> Document section
◆ ◆ ◆ ◆ ◆ ◆ ◆
Art Focus: In Project Series 39, Rachel Mayeri Explores Primate Cinema
By Cindy Hernandez  |  Life & Style  |  Life & Style  |  November 05, 2009
Rachel Mayeri’s installation “Primate Cinema” is the newest exhibition of the Project Series at the Pomona College Museum of Art. This is the eleventh year that the museum has run Project Series, a program that brings Southern California artists to Pomona College.
 
In her exhibition, Mayeri uses new media, saying, “As opportunities to study the unruly lives of nonhuman primates in the ‘wild’ continue to vanish, our imagination of our closest relatives may be all that we have left.”
 
The exhibition is made up of a video series in which primates are the main subject being studied. These videos are divided into three sections, and each section takes up a wall of the room.
 
The work appears to be more of a science project than an art one. 
 
The first wall is comprised of a flat screen showing a video of baboons and a projector showing a large scene where humans are socializing in a bar—this is what Mayeri calls a two-channel video installation. The title of the piece is “Baboons as Friends.” The baboon video showcases a female on top of a hill and three males trying to grab her attention. After the female shows no interest, the males grow aggressive, and the largest male chases the other males away from the female. The camera pans and gives us the final scene where the baboons begin to mate. The projected film that is playing next to this video displays the same situation but with actors reenacting it at a bar. The human video ends with a man flirting with the woman.
 
This wall tells us that the mating selection between nonhuman primates and humans is more similar than we may believe. The remaining walls will show us similar things, if not how not to edit a video. 
 
If you are in the room alone, as I was, you can sit on the bench and from there be able to see all the videos without needing to physically move.
 
The second part of the collection is made up of two televisions and titled “Study for Big Brother v. Animal Planet.” At first, it seems that both televisions are showing the same video, but then subtle differences appear. The video on the left begins with two nonhuman primates grazing in the wild before turning into a scene from the sitcom Friends in which David Schwimmer’s character, Ross, is in his apartment crouching over furniture. On the floor, grass patterns identical to those where the monkeys were grazing are visible. Chandler then appears, crouching in between the monkeys. The video then turns into a Friends cut-out, where Ross is a blank cut-out figure moving about in the field.
◆ ◆ ◆ ◆ ◆ ◆ ◆
(Dataset excerpt)
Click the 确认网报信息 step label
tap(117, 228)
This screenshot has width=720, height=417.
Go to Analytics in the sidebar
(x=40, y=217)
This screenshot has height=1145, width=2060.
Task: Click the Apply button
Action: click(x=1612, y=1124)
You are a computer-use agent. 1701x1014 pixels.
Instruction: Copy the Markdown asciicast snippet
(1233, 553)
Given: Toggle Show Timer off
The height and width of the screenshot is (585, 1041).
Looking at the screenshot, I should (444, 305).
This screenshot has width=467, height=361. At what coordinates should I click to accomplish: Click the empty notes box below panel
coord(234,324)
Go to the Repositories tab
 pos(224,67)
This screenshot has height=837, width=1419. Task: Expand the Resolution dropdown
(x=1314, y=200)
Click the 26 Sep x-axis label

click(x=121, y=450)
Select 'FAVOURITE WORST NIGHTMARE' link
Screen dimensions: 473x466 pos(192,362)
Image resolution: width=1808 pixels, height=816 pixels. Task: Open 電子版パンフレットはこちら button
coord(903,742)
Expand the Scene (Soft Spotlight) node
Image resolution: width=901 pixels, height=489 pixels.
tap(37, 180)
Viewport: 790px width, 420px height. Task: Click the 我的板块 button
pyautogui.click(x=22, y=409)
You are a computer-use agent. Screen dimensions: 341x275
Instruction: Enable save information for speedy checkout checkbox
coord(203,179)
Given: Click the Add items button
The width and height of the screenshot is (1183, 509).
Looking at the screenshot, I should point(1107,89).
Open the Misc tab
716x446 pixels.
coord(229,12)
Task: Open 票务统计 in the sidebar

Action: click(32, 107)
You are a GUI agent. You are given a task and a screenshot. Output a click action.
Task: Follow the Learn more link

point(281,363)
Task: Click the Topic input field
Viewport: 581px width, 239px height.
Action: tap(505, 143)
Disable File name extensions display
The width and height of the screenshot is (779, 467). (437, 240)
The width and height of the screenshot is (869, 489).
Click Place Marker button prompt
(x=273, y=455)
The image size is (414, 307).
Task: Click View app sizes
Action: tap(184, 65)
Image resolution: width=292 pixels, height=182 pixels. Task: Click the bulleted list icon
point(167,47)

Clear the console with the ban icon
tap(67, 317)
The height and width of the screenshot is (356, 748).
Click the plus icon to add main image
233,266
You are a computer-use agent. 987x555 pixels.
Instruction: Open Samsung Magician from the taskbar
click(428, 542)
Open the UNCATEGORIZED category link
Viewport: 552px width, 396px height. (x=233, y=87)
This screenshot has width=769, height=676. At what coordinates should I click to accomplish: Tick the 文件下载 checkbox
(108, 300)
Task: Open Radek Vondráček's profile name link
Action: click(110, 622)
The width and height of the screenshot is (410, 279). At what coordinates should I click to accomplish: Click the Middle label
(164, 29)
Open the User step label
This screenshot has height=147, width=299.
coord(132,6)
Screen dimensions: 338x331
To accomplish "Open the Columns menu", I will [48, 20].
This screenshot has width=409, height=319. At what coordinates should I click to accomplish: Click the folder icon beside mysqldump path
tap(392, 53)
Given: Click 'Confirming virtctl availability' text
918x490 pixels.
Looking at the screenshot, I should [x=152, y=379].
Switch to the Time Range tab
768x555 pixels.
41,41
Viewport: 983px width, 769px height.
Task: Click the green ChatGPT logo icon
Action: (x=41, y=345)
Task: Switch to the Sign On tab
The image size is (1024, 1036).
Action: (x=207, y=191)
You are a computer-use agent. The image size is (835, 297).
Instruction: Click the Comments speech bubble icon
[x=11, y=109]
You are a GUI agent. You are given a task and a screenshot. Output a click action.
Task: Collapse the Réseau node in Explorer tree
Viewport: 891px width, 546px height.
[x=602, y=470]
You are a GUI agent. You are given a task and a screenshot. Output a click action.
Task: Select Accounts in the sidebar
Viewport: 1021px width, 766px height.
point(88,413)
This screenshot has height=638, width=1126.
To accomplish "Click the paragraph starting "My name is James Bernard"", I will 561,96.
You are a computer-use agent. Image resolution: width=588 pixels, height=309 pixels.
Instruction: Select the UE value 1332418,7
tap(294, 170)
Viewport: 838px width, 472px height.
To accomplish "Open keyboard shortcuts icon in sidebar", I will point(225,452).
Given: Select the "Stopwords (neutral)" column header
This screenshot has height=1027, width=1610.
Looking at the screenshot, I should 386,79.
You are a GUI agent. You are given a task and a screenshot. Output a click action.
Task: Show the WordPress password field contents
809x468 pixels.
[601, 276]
◆ ◆ ◆ ◆ ◆ ◆ ◆
> Stated exercise
Pick up the review of Rachel Mayeri's "Primate Cinema" exhibition after its last sentence and keep writing it.

> Final result
 
The video on the right takes a similar approach. It begins with the New York City skyline, which introduces the beginning of an episode of Friends. Ross sits in front of vertical blinds; the primates that were on the previous video can be seen through the window covered by the blinds. The scene with the primates then emerges, followed by a scene with the primates in the apartment. In this scene, a set of real primates emerge from a set of cardboard cutouts of primates. When the real primates emerge, it erases the apartment background and transforms it into the wild landscape. 
 
The third wall, titled “How to Act Like An Animal,” is more direct. There is a projection covering most of the wall, and a television in the middle of the projection. The projection consists of three sections where humans are being filmed. In the first part, seven people stand with their arms crossed over their chests, some smiling and others simply staring intently. In the second part, the people start acting like primates: they crouch, jump around, and act as if they are eating from the ground. In the third installation, they gather around a sweater taken from one of the actresses and become more aggressive. Everyone wants a piece of the sweater. Meanwhile, in the television, we see a piece that could have been taken from the Discovery Channel. This video has a narrator. It begins with a small monkey jumping through branches and then being captured by a bigger primate. The predator begins feeding on it, then shares it with the other males. Eventually the female primates join in the feast.
 
Overall, if you are looking to not spend too much time in a museum, this is the perfect exhibition to visit. It should not take one more than 20 minutes to see it completely, even if you watch each film once through. If you are not fond of experimental art involving video, then definitely stay away from this exhibit.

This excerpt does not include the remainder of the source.